This article reviews some common toxic substances. It offers an overview of detoxification processes and how they can be supported clinically to maximize the body's healthy functioning and confer optimal protection.
What, exactly, qualifies as a "toxin?" A toxin is a substance that has a detrimental effect on the functioning or structure of a living cell, with deleterious effects ranging from minimal to fatal to a host organism. Although there are tens of thousands of toxic substances that affect the human body adversely, they can be categorized into the following five general groups: (1) toxic chemicals; (2) endotoxins and exotoxins; (3) heavy metals; (4) dietary breakdown products; and (5) products of altered metabolic homeostasis.
Environmental Chemicals
Environmental chemicals include, but are not limited to, prescription, over-the-counter, and illegal drugs; cigarette smoke; solvents; alcohol; pesticides; herbicides; and food additives. One needs only visit a suburban neighborhood or home to observe the extent to which potentially toxic chemicals permeate people's lives. One finds lush green and weed-free lawns well-fertilized, pest-free gardens, which are the result of using herbicides and pesticides. There are also sparkling homes with the "fresh scent of clean," thanks to the advent of cleaners, grout and tile mildew retardants. And there are shiny vinyl floors still off-gassing in the summer sun and pervasive deodorizing chemicals. These are but a small sample of the total and daily exposure that people in the Western world endure from childhood throughout life.

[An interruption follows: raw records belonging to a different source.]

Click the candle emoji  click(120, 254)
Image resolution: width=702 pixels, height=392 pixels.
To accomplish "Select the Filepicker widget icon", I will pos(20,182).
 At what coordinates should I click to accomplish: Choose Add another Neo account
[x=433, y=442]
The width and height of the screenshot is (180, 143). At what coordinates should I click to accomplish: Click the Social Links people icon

Time spent away from home means additional exposures in classrooms, offices, grocery stores, and cars.
Microbial Toxins
Toxic amines, carcinogenic substances, and other health-damaging chemicals are produced by microbes within the human body and by pathogens in the human environment. Microbe-derived toxic loads can arise from consumption of contaminated foods or from disturbances in microflora in the gastrointestinal (GI) tract and elsewhere in the body. Besides botulism and salmonella, more subtle toxic loads can result from GI bacterial imbalances. Such disturbances may cause direct toxin production but equally significant are disruptions of metabolic processes that normally occur with the proper functioning and maintenance of "friendly" flora. Antibiotic use and imbalances caused by fecal-oral contamination may increase the potential toxic burden.

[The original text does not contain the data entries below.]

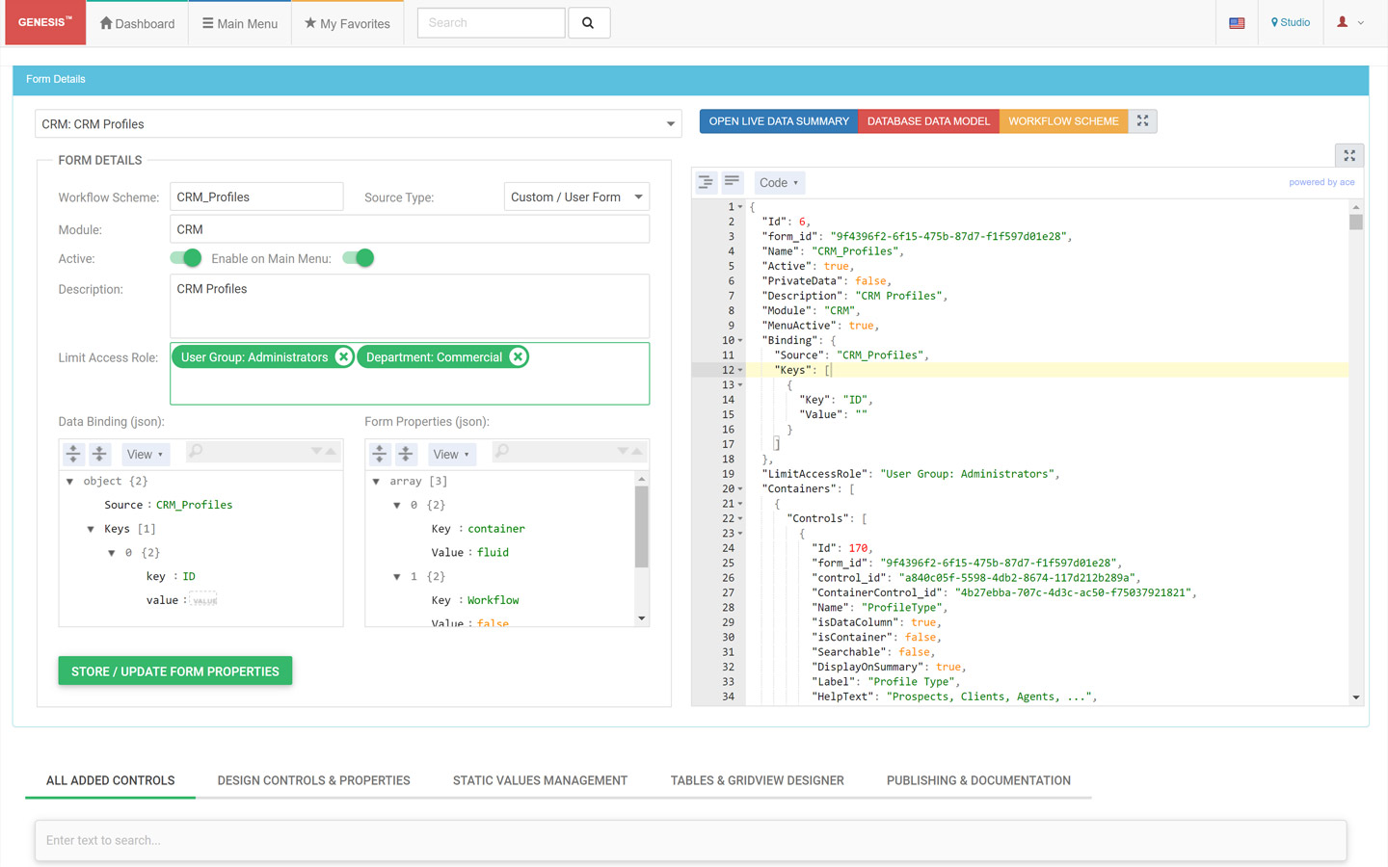
Task: Click Store / Update Form Properties button
Action: coord(174,671)
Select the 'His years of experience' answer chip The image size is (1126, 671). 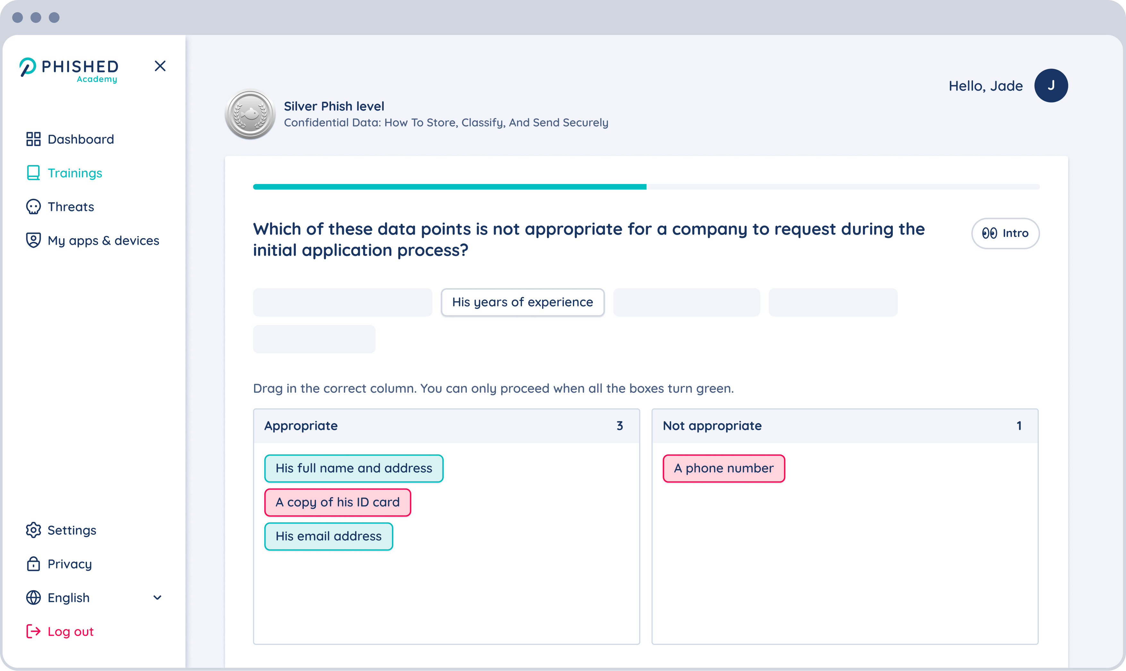[x=523, y=302]
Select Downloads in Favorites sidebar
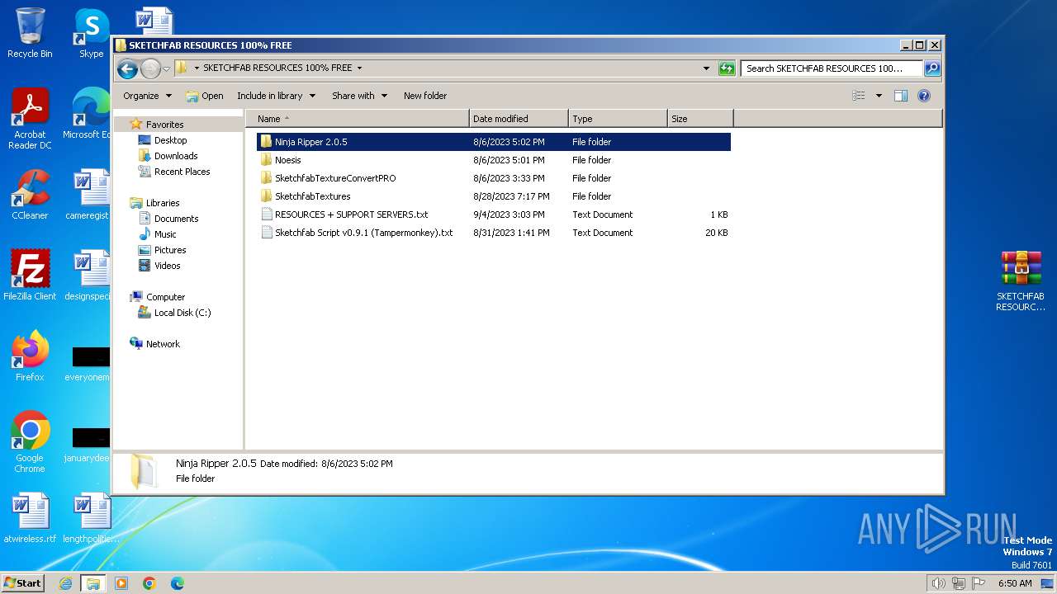Screen dimensions: 1057x594 pos(175,156)
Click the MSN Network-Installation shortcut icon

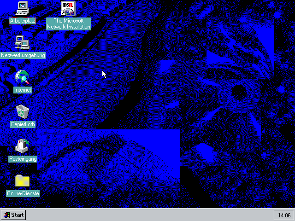coord(68,8)
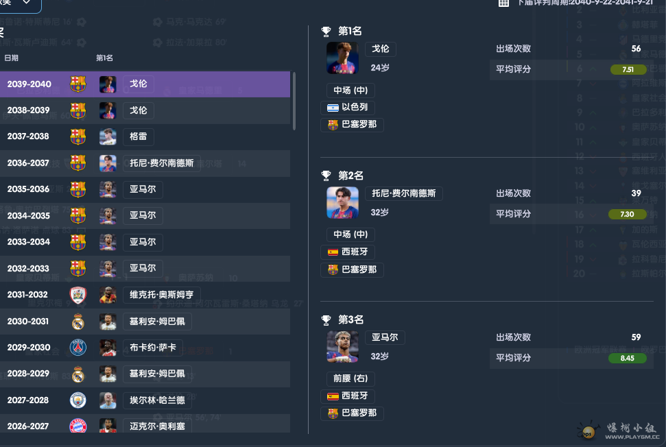Select the 2038-2039 season row

pyautogui.click(x=145, y=110)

Dietary Breakdown Products
Toxic breakdown products of protein metabolism include urea and ammonia. The old saying "input equals output" can be mirrored with the saying that "output equals input." The breakdown processes that fuel the body by breaking down food yield toxic metabolic byproducts. Thus, it is important for patients to maintain a balanced diet and avoid excess that can strain biochemical pathways and provide extra demands on already challenged detoxification processes.
Heavy Metals
Aluminum, arsenic, cadmium, lead, mercury, nickel, and other heavy metals abound in the human environment, where they are found in pesticides, cooking utensils, paint, tin cans, solder, cigarettes, dental fillings, contaminated fish, some cosmetics and antacids, and industrial products and byproducts. Battery makers, gas station attendants, agricultural workers, printers, jewelers, and dentists, for example, face increased heavy metal exposure risks.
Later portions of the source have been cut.